# Gutter Covers



## travelover (Jan 28, 2008)

Has anyone found a gutter cover that really works? I have large white pine trees (long needles) as well as a variety of deciduous trees that surround my house and my gutters get full easily. 

My house is a colonial with a walk out basement , so the roof is 3 stories up from the backside - hate climbing up there.


----------



## CraigFL (Jan 29, 2008)

I've always been interested by these but never actually purchased/installed them:

http://www.rainhandler.com/shop/index.php

We have a lot of pine trees in FL and they seem to clog just about anything....


----------



## travelover (Jan 21, 2009)

heatherrros said:


> My gutters used to clog all the time with leaves and pine needles from all the trees around my house. my husband hated getting out the ladder and cleaning them. I finally installed a gutter guard so that we wouldn't have to worry about it anymore. It's called Gutterglove Gutterguard. It's has a stainless steel mesh on an aluminum frame. It looks and feels pretty heavy duty. I ordered it and installed it myself. I am so happy with the way it is performing. We don't have to clean the gutters anymore. It was well worth the investment and I would recomend it to everyone!

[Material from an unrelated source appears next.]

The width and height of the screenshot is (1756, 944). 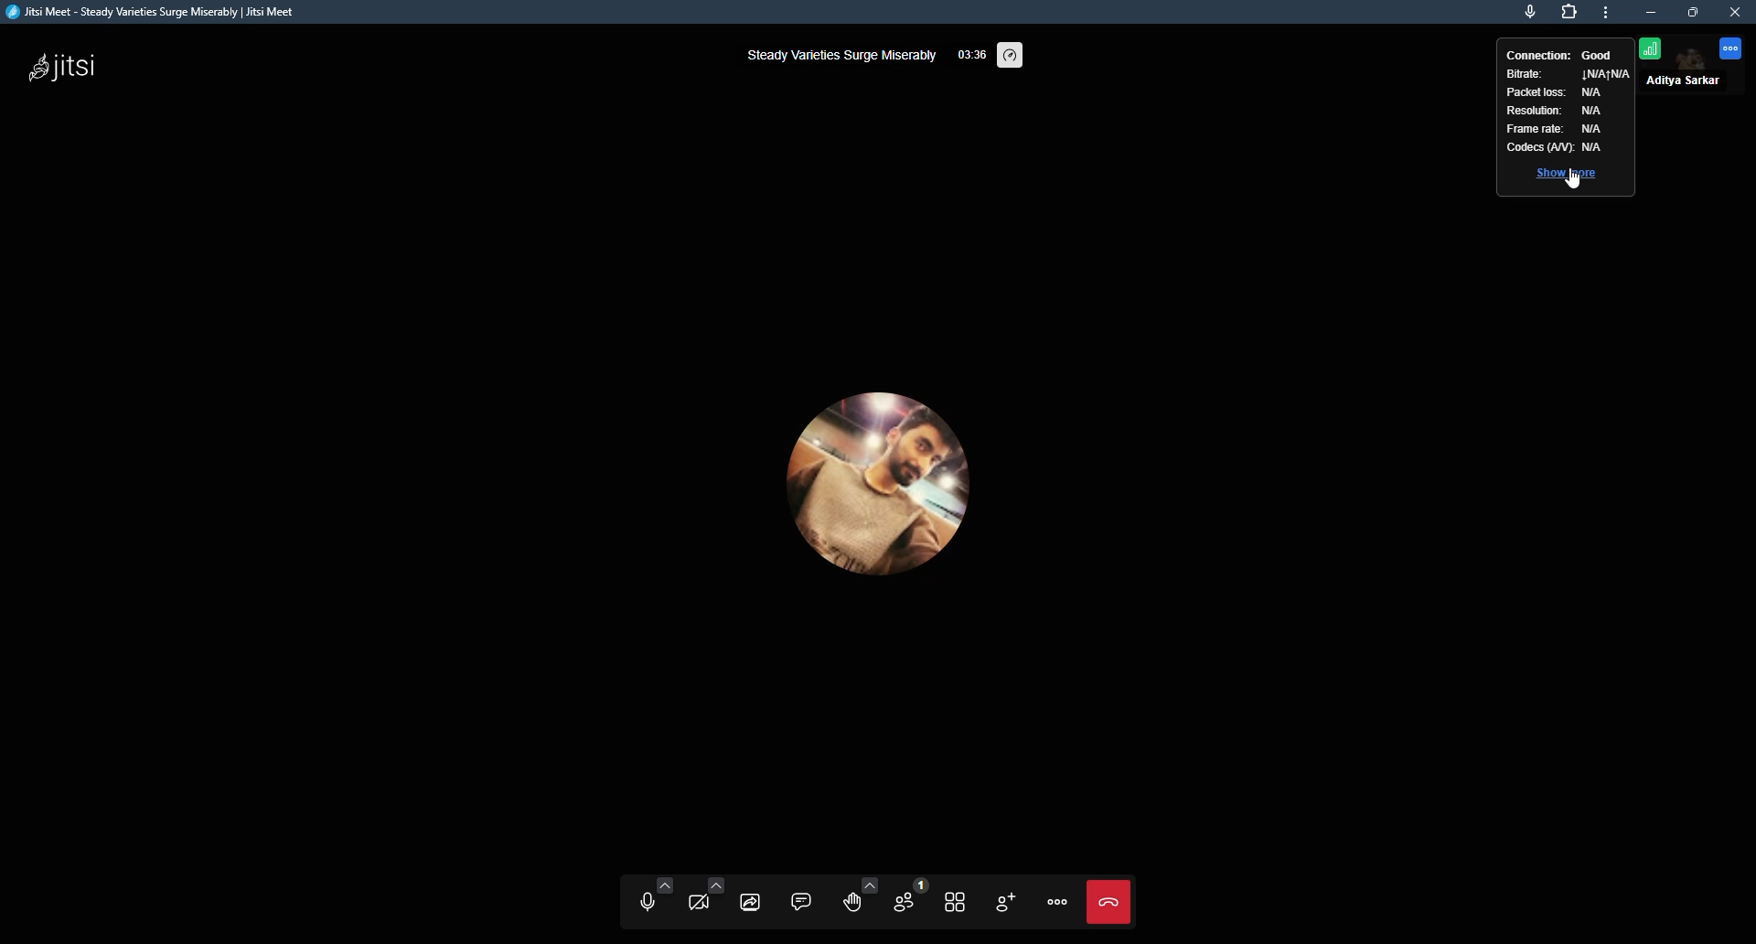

Hmmmm, three posts and three recommendations for the same product. I smell a spammer.


----------



## pompidoi (May 20, 2011)

There's Amerimax, you can try that one. I had that before bec it's easy to install and fits my budget. However, after a year I had issues with it. I tried out the ones from Hallett and so far it's getting the job done. I also make sure to clean it regularly, and I never had problems.


----------



## joecaption (May 22, 2011)

I tryed everything from cheap slid in ones to $17.00 a ft. stanless steel fine wire mesh, Starling at $10.00 a ft. The only thing I find works with pine needles is to cut down the trees near the house.


----------



## bporter (May 28, 2011)

yes they do work there are a few different types i prefur the gutter helmet  you can find these at your siding supply house  the also make some that look like a big sponge that you just put  in you gutter and they keep the leaves out and let the water in its a simple idea and is probably alot less than the gutter helmet and the install is much easer


----------



## Rock16 (May 28, 2011)

I like the leaf relief system.


----------



## 911handyman (Jun 4, 2011)

I found no gutter cover that actually works. Gutters are a maintenance item you just need to stay on it.


----------



## garyholt (Aug 29, 2011)

This is my first time on this site and I'd like to add that I believe GutterGlove to be in the top two or three Gutter Guards available. I've used at least five different guards over the years and we recently were hit with a major hail storm that tore our Leaf Releaf Gutter Guards up. I went on line and was looking for a source for Leaf Relief and came across some UTube videos showing GutterGlove. This company has finally manufactured a product that truly performs. That's my two cents.


----------